# START OF Data
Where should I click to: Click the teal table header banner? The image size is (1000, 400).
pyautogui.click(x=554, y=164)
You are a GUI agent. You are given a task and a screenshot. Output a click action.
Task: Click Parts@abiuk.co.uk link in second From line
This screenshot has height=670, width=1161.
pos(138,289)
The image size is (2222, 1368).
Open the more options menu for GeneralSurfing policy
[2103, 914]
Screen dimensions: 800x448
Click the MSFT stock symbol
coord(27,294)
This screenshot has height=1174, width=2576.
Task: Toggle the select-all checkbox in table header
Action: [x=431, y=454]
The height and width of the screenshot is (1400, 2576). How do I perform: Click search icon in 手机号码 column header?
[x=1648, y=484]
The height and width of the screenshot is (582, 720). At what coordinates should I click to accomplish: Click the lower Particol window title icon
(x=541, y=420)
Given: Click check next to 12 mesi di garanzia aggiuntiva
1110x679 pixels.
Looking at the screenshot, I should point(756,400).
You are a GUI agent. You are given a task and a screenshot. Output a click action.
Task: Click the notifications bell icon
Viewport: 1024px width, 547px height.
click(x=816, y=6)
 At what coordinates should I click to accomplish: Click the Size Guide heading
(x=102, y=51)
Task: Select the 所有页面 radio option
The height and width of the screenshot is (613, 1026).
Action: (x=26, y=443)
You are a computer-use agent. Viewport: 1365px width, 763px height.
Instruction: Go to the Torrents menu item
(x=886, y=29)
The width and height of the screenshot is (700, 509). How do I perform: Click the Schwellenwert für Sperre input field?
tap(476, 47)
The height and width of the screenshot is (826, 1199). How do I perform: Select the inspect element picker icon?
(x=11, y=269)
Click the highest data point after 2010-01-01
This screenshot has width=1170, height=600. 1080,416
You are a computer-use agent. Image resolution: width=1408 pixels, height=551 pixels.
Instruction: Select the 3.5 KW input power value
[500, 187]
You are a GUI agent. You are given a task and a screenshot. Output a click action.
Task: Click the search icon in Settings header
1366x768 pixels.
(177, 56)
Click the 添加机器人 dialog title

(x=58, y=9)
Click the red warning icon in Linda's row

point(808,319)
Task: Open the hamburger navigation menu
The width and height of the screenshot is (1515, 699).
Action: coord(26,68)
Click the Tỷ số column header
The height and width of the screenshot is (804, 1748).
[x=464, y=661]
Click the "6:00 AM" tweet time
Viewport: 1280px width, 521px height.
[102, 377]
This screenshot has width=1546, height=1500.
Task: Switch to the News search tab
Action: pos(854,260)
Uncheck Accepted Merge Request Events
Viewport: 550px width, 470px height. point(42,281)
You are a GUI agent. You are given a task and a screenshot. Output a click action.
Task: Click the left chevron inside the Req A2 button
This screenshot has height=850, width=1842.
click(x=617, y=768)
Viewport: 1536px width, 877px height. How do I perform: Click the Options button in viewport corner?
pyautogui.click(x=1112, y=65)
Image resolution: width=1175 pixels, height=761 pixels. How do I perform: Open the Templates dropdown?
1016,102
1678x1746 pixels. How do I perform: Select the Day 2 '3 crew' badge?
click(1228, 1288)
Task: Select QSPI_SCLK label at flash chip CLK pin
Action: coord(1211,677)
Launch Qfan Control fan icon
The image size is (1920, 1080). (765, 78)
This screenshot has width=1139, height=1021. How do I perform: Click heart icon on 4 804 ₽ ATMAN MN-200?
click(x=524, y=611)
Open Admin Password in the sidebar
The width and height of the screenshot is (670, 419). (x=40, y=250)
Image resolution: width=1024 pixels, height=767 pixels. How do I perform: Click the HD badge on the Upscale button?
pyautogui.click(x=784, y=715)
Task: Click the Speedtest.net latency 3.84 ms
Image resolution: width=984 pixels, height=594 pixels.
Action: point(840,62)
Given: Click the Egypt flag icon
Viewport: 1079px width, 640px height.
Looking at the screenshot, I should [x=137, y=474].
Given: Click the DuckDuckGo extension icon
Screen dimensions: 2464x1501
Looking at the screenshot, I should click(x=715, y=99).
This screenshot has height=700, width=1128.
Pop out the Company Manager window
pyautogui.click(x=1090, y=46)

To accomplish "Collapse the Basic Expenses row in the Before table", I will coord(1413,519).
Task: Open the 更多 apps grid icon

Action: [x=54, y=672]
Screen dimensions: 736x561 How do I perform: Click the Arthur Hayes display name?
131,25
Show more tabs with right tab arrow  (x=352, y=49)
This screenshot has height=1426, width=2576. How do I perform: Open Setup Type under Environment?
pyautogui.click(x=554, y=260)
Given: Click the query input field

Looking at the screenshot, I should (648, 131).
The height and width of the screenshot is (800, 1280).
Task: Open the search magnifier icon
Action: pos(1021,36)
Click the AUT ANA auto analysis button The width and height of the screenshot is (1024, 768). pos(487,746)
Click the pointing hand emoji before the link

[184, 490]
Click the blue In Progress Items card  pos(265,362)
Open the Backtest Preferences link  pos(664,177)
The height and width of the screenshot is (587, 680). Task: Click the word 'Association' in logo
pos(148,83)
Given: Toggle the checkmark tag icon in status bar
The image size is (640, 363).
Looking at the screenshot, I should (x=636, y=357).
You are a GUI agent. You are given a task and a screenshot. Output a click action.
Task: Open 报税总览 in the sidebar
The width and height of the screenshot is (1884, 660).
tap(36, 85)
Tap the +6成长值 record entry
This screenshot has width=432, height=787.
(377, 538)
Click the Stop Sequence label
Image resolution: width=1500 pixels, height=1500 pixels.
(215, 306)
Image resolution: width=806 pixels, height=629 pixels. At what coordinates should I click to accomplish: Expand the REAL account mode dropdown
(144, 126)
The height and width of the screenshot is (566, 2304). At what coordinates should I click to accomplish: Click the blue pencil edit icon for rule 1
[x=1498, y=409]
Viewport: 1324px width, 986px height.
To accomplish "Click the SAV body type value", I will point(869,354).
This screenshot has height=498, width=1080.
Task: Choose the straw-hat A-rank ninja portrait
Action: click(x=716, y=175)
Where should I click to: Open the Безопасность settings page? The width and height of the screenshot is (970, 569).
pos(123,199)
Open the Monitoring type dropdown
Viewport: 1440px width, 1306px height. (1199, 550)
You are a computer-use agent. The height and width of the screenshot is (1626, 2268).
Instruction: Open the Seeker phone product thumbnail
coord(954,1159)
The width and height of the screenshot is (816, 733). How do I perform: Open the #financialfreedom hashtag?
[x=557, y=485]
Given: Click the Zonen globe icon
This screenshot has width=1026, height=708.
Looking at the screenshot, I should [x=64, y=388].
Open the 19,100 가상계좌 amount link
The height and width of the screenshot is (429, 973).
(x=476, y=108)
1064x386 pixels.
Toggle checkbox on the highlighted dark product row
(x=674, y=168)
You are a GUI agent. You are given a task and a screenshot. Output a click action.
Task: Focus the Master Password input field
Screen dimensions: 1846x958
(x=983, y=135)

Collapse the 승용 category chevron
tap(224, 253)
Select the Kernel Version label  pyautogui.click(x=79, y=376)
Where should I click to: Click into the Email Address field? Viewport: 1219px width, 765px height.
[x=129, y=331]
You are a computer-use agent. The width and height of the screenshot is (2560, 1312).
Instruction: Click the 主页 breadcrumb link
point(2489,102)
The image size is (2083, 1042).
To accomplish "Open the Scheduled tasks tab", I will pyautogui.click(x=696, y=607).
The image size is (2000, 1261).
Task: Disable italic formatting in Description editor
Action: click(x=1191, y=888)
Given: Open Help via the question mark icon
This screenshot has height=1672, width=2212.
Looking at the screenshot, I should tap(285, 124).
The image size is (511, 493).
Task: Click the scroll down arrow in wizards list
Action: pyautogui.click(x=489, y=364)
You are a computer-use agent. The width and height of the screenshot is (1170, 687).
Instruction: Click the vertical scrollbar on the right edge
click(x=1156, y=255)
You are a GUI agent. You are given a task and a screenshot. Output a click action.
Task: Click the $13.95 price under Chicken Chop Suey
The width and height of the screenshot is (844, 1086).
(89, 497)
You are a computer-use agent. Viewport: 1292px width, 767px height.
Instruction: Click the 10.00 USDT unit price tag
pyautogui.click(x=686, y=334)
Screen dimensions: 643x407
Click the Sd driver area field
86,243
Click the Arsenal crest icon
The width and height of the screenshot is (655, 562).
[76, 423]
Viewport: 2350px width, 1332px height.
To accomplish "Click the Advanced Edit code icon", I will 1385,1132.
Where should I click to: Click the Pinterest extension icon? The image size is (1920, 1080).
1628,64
# END OF Data
Copy out, unchanged, the part of the records that begins with the line containing "Launch Qfan Control fan icon" and ends with the line containing "pos(148,83)", including both of those lines.

▸ **Result for this task**:
Launch Qfan Control fan icon
The image size is (1920, 1080). (765, 78)
This screenshot has width=1139, height=1021. How do I perform: Click heart icon on 4 804 ₽ ATMAN MN-200?
click(x=524, y=611)
Open Admin Password in the sidebar
The width and height of the screenshot is (670, 419). (x=40, y=250)
Image resolution: width=1024 pixels, height=767 pixels. How do I perform: Click the HD badge on the Upscale button?
pyautogui.click(x=784, y=715)
Task: Click the Speedtest.net latency 3.84 ms
Image resolution: width=984 pixels, height=594 pixels.
Action: point(840,62)
Given: Click the Egypt flag icon
Viewport: 1079px width, 640px height.
Looking at the screenshot, I should [x=137, y=474].
Given: Click the DuckDuckGo extension icon
Screen dimensions: 2464x1501
Looking at the screenshot, I should click(x=715, y=99).
This screenshot has height=700, width=1128.
Pop out the Company Manager window
pyautogui.click(x=1090, y=46)

To accomplish "Collapse the Basic Expenses row in the Before table", I will coord(1413,519).
Task: Open the 更多 apps grid icon

Action: [x=54, y=672]
Screen dimensions: 736x561 How do I perform: Click the Arthur Hayes display name?
131,25
Show more tabs with right tab arrow  (x=352, y=49)
This screenshot has height=1426, width=2576. How do I perform: Open Setup Type under Environment?
pyautogui.click(x=554, y=260)
Given: Click the query input field

Looking at the screenshot, I should (648, 131).
The height and width of the screenshot is (800, 1280).
Task: Open the search magnifier icon
Action: pos(1021,36)
Click the AUT ANA auto analysis button The width and height of the screenshot is (1024, 768). pos(487,746)
Click the pointing hand emoji before the link

[184, 490]
Click the blue In Progress Items card  pos(265,362)
Open the Backtest Preferences link  pos(664,177)
The height and width of the screenshot is (587, 680). Task: Click the word 'Association' in logo
pos(148,83)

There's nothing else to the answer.